The descent from valid “petition for redresses” into the blame game began shortly after the Supreme Court gave their final answer, when the Clintonistas suddenly and fervently pointed their knuckles at George W. Bush for daring to be elected, and its only gone down-hill from there. When I asked a friend which candidates she was following during the recent Presidential primaries, she responded with the now-popular catchphrase: Anybody but Bush. “Why?” I asked. “Because our economy stinks and the whole world hates us.” Many of my liberal friends were frustrated through the primaries, supporting front-runner Howard Dean until even the Democrats couldn’t hide his lunacy anymore, then supporting John Edwards for that three-day lag-time until John Kerry got back from windsurfing to slide right into that empty slot titled “Not George W” to soak up the fanfare. It’s six months later and we still don’t know what Kerry’s platform really is, but we sure know what it’s not, and its fashion-season apropos, flip-flops and all.

Unfounded blame got a guy nominated for President, who, it seems, will proceed to ride the blame-train into the election. Along with all the usual electioneering jargon, Kerry has been so kind as to inform us that even though 254 his fellow Swift Boat Vets have taken it upon themselves to denounce Kerry’s self-touted Vietnam record as nothing but a pack of lies, George W. Bush himself is to blame. You see, the President recently signed into law legislation commanding all Veterans to tell the truth about liars in their midst. (Bill Clinton need not worry about this one, but he should watch out: next up is legislation commanding Oxford buddies to tell all.)

In fact, according to recent news reports, Bush has also personally authored and ratified (without the approval of Congress or a call for Judicial review) legislation that requires female musicians to bare their breasts in public in order to take news-media attention away from the War or Terror. Also, in a carefully crafted publicity grab, Bush has decided to join forces with Dr. Evil in banning the employees of the Starbucks in Midtown Manhattan from unionizing.

Of course, what I’m writing is satire, but the blame-calling is very real. Janet Jackson cried wolf when she had to pay for her own performance faux-pas, and yes, somewhere in Manhattan, Starbucks employees are blaming Bush because they can’t get at least four fifteen minute breaks into every working hour. Bush-blaming is so rampant and undefined that its like the latest catchphrase in some lame comic strip. If one were to believe the complaints of all these nutcases, they’d think Bush was giving Marmaduke a run for his money.

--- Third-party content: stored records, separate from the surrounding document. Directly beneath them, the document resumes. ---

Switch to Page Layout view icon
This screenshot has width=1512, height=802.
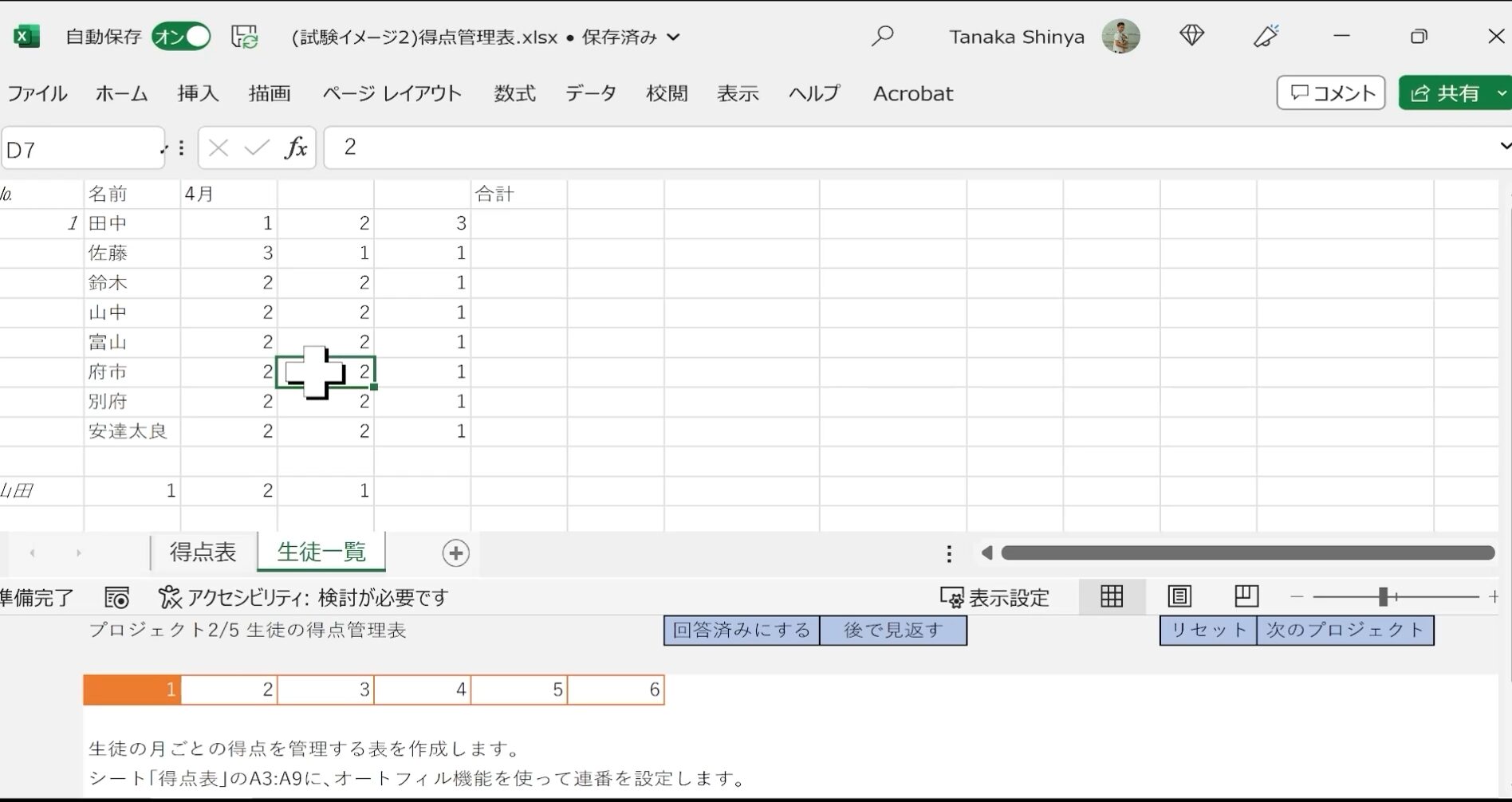coord(1179,596)
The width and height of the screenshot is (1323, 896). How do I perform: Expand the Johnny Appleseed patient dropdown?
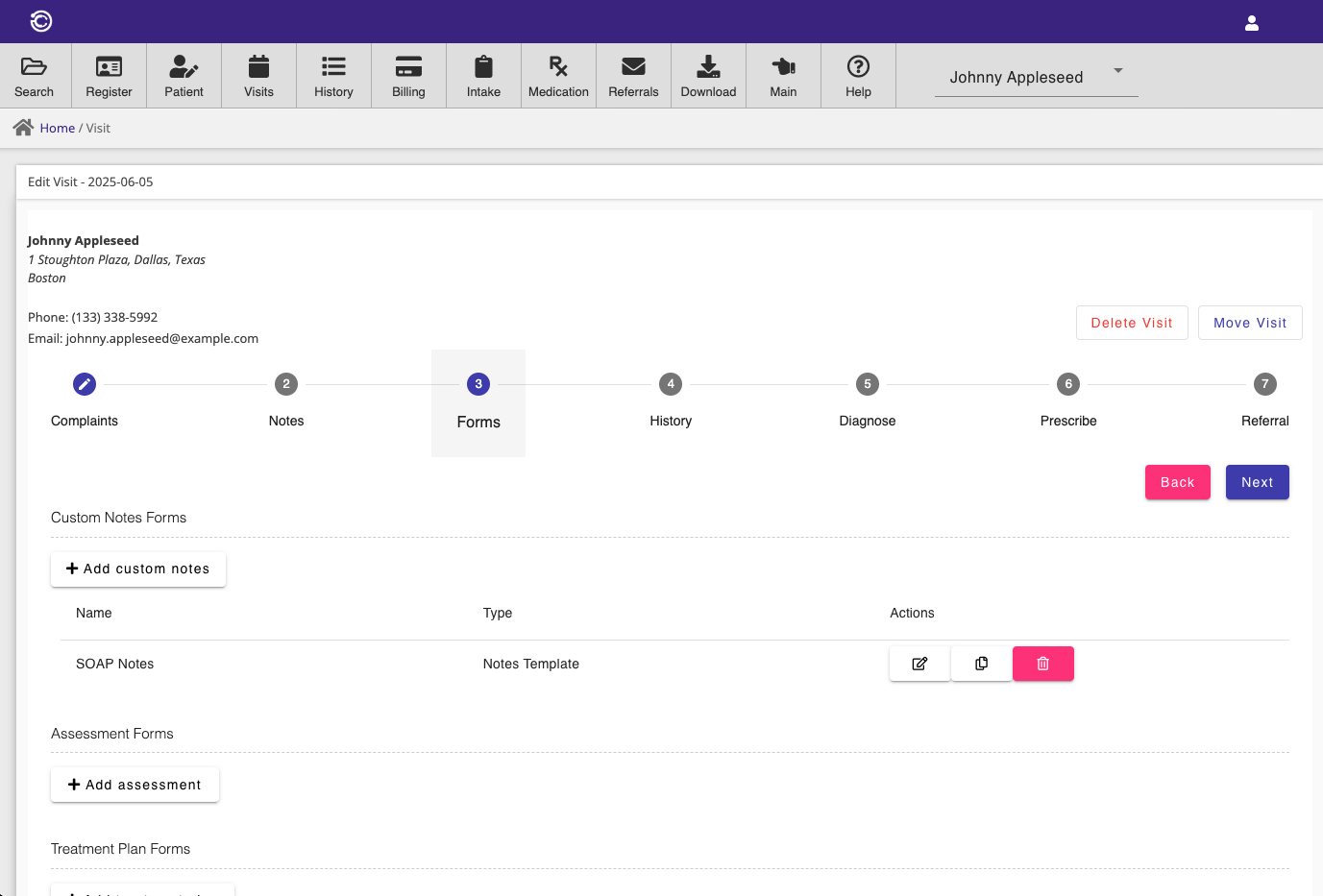1117,71
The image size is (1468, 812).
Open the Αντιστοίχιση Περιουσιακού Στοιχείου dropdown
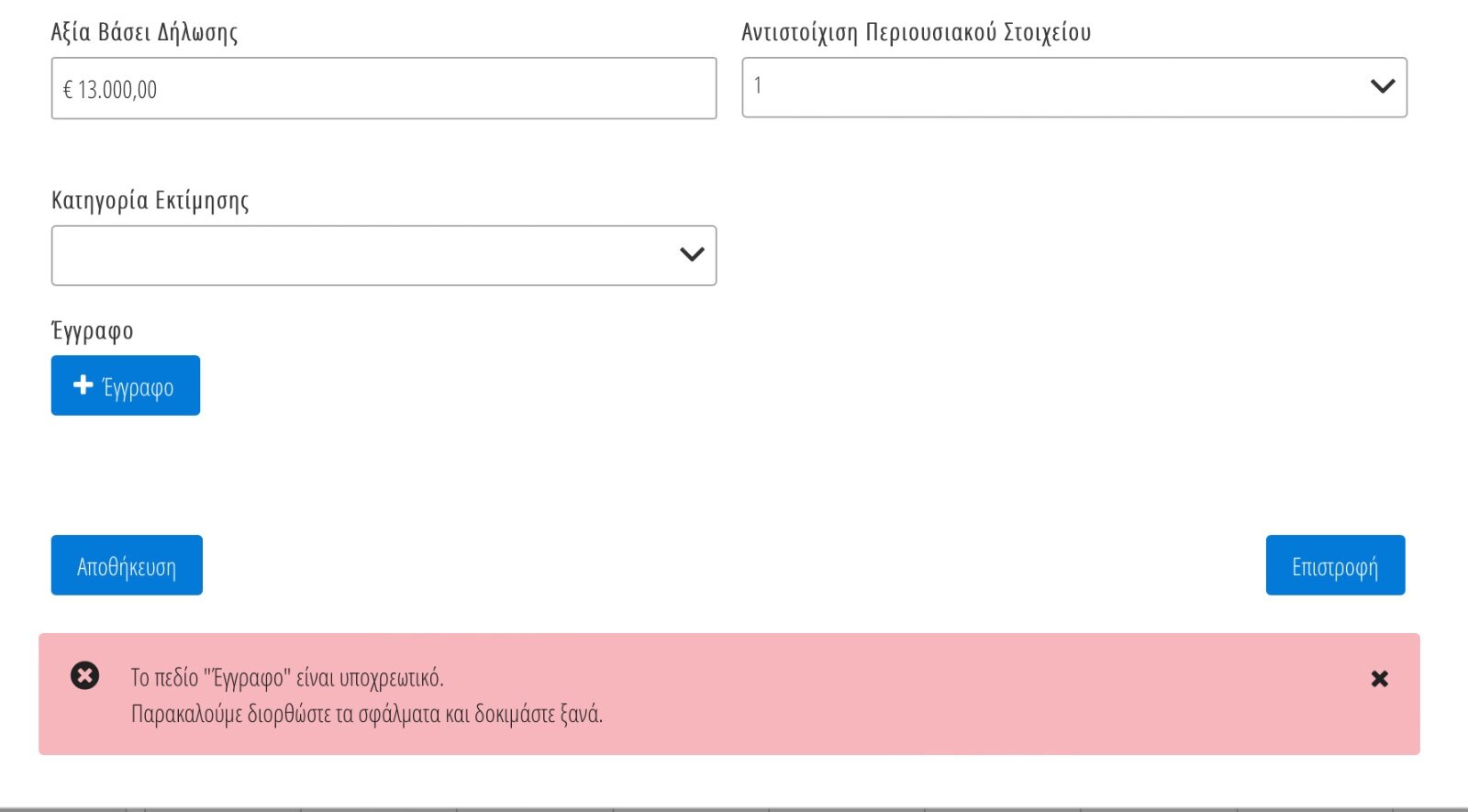tap(1074, 87)
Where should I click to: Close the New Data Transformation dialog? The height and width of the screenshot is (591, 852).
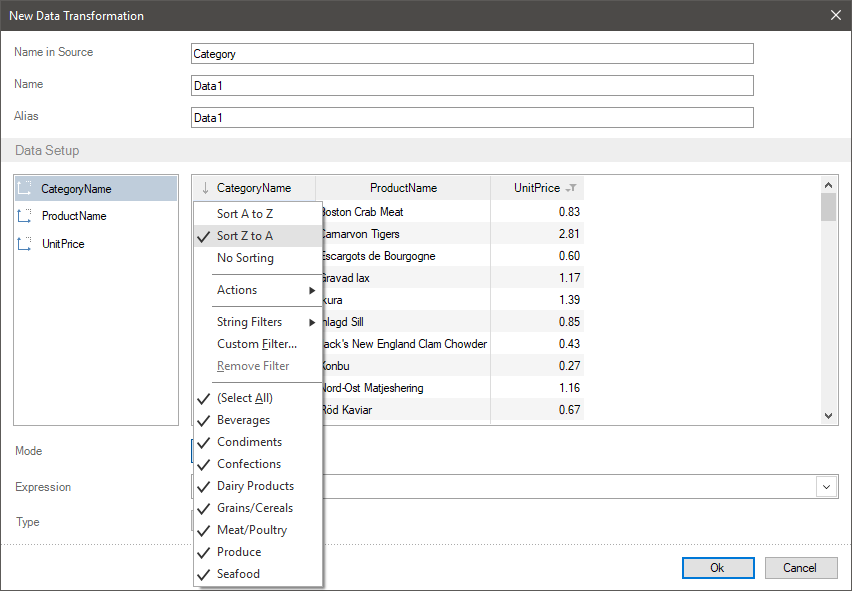click(x=836, y=15)
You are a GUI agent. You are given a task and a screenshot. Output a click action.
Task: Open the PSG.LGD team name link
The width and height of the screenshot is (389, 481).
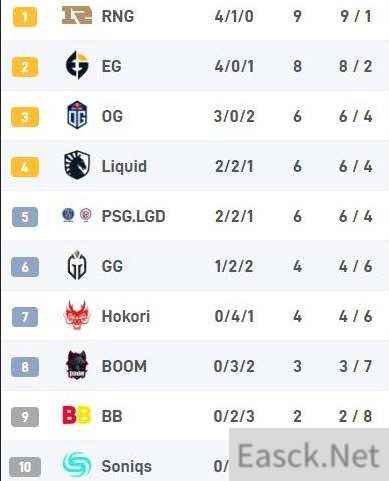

So, it’s ridiculous. So what? Just ignore it and it’ll pass, right? Wrong. Novelist Nicholson Baker recently released Checkpoint, a book in which the two protagonists ruminate over the pros and cons of assassinating President Bush for 115 pages. In a new one-man show in New York City, “Brian Dykstra: Cornered and Alone,” the performer rattles off the usual liberal list of complaints against Bush 43 and declares, “I totally understand assassination now.” In fact, the show is so chock-full of his hatred for Bush that there’s no time for intermission. More considerate of a cabaret audience’s need for restrooms than the President, however, Dykstra encourages his audience to feel free to take a leak while he reads the Declaration of Independence.

But you haven’t heard the best part yet. Apparently, the Bush-bashers are re-living the Vietnam years to such a hilt that they’re even willing to proclaim that the 250,000 anti-Bush protestors who gathered in New York City this weekend represent the majority opinion in this country of 300 million people. Suddenly, Pauline Kael’s gall pales in comparison to the sheer pomposity of this newest generation of pop culture elites.

Charles Krauthammer recently quipped that if Bush were to be re-elected in November, the Democrats would need therapy. I say we put them in the straight-jackets now. Their madness has evidenced itself in ungrounded accusatory lunacy, and their musings are not only stupefying, they are treasonous. No trial is necessary; by their own acts they have been convicted, and I submit this wise observation for undeniable proof of my claim: “Innocence seldom utters outraged shrieks. Guilt does.”